Vigilance is one of the few weapons available. Two weeks after the girl died in Kamphaeng Phet, Thai epidemiologists were asked to visit a hospital near Bangkok, where a woman had symptoms that matched those caused by the virus. It turned out to be a false alarm, but while the investigators were there a nurse took one of the doctors aside and mentioned that another woman had just died of similar flu symptoms. The death hadn't been reported, but the victim's last name sounded familiar, and so did the name of her village.

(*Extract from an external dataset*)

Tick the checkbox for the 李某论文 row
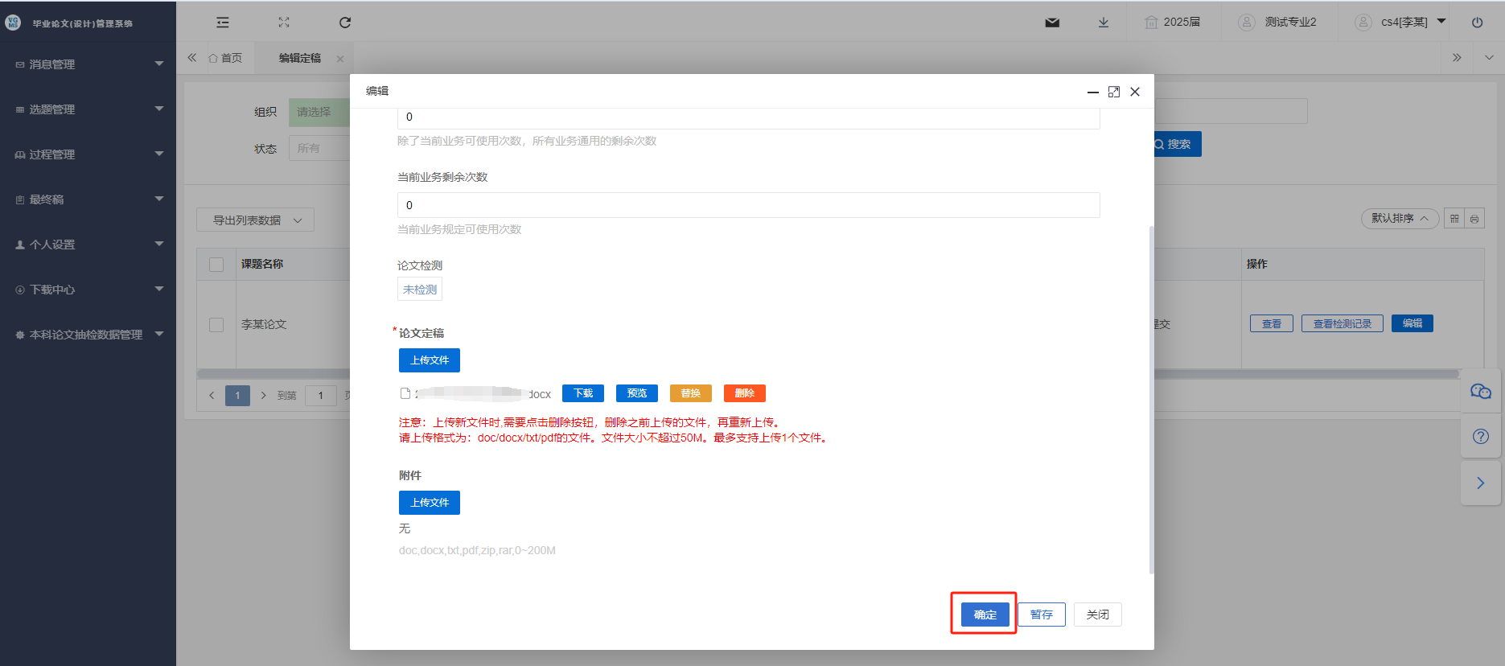[216, 325]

"It was just a fluke," Scott Dowell told me not long ago over tea in his office, on the sprawling campus of the Thai Ministry of Public Health, in the suburbs north of Bangkok. "Sure enough, the woman was the mother of that eleven-year-old girl. We would never have known if that nurse didn't happen to mention it." Dowell is the director of the Thailand office of the International Emerging Infections Program, which was established by the Centers for Disease Control in 2001. The group, which was among the first to identify sars when that new virus appeared, is a front-line outpost dedicated to preventing the spread of infectious disease in a world where modern travel, global commerce, and porous borders mean that any new pathogen--whether a lethal strain of influenza, H.I.V., or the synthetic creation of a bioterrorist--may be no more than a plane ride away. Thailand is not nearly as poor as some of its neighbors, but its fertile climate and lengthy borders with Cambodia and Laos--neither of which has a credible public-health system--produce a continual stream of odd, and often deadly, infectious diseases. The Nipah virus, which is named for the village in Malaysia where it was discovered, in 1999, has been endemic; so have dengue and leptospirosis, a bacterial infection that affects humans and animals. Thailand also has serious epidemics of tuberculosis and H.I.V.

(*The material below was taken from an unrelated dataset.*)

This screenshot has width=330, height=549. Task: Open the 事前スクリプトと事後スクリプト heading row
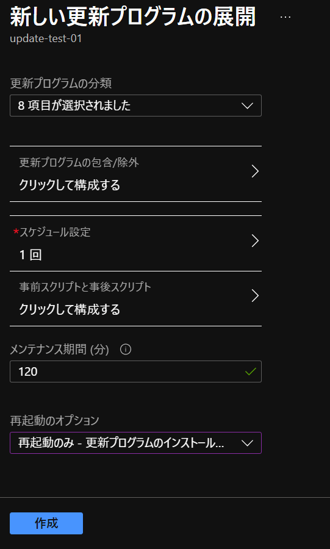[x=85, y=287]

Now there is little on people's minds but the flu. "Our Thai colleagues called us and said, 'Hey, do you want to go to Kamphaeng Phet?' " Dowell said. "And on the way up there they told me the story. And I just said, 'We absolutely have to get hold of this virus.' This could be the first clear case of person-to-person transmission, the beginning of something very significant, something terrifying. So the girl had died and been cremated, and the mother was dead and embalmed. She was literally at the wat, awaiting cremation. The Thai doctor who was riding in the car with me was calling on his mobile phone to the team there, telling them to do whatever they had to do to hold that embalmed body out and take some blood or a tissue sample."

A pandemic is the viral equivalent of a perfect storm. There are three essential conditions, which rarely converge, and they are impossible to predict. But the requirements are clear. A new flu virus must emerge from the animal reservoirs that have always produced and harbored such viruses--one that has never infected human beings and therefore one to which no person would have antibodies. Second, the virus has to actually make humans sick. (Most don't.) Finally, it must be able to spread efficiently--through coughing, sneezing, or a handshake. For H5N1, the first two conditions have been met; it's new and it's deadly. On the ride to Kamphaeng Phet, Dowell couldn't stop wondering whether the virus had met the third condition, too.

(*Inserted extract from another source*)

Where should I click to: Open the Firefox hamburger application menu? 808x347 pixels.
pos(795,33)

If so, there would be little time to distribute medicine, develop a vaccine, establish quarantines, and plan to care for the millions--maybe tens of millions--of sick and dying people throughout the world. "That was why it was so important to get blood or tissue samples, for us to be able to know how this woman died," Dowell said. "Then we get up to the province and we go to the hospital where the girl was and the mother is dead and in comes the aunt and she has had a cough and fever for five days and she is complaining of a sore throat." Dowell and his colleagues grew even more alarmed. What had at first seemed like a coincidence now looked more like the start of an epidemic. "It really had to be human transmission, because there were no other cases in the village," Dowell told me. "Nobody tested positive for the virus. All the chickens had been killed, and the mother didn't even live there; she never encountered a chicken. There was just no other way for her to get sick."